La técnica consiste en colocar la prenda sobre una base firme y deslizar suavemente la moneda sobre el enganchón, primero directamente sobre el defecto y posteriormente por los laterales. El fundamento de esta técnica radica en la redistribución de las fibras del tejido. Cuando una prenda sufre un enganchón, las fibras se desplazan de su posición original, creando un bulto o una zona deformada visible. Al pasar la moneda con movimientos controlados, se ejerce una presión uniforme que permite que las fibras vuelvan gradualmente a su lugar.

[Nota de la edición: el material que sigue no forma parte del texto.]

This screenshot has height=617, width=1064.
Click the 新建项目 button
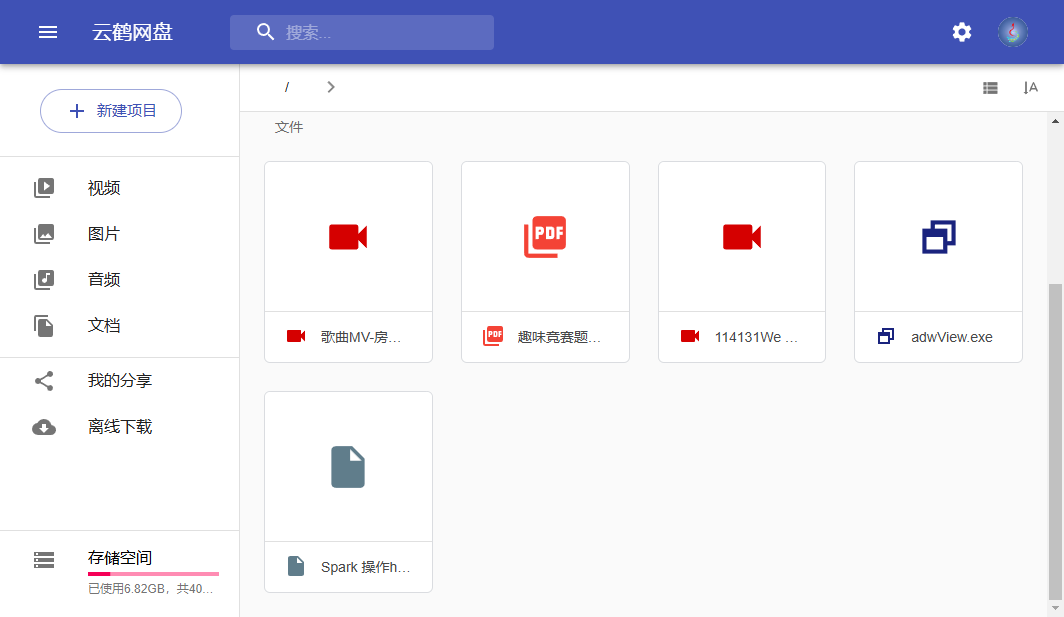coord(111,111)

El proceso específico incluye varios pasos: primero, extender completamente la prenda sobre una mesa, tabla de planchar o cualquier superficie lisa y firme. Segundo, localizar con precisión el enganchón y estirar ligeramente la zona afectada. Tercero, utilizar una moneda de tamaño medio (las de 1 o 2 euros funcionan especialmente bien por su peso y grosor) y comenzar a frotar suavemente sobre el enganchón en dirección vertical y horizontal.

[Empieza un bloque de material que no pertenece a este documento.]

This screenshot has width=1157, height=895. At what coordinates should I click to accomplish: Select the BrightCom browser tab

Es fundamental aplicar presión moderada sin excederse, ya que un frotamiento demasiado agresivo podría empeorar el daño o desgastar el tejido. Los movimientos deben ser circulares o en forma de zigzag, cubriendo tanto la zona central del enganchón como el área circundante. Este último paso es crucial porque ayuda a integrar las fibras reparadas con el resto del tejido, haciendo invisible la reparación.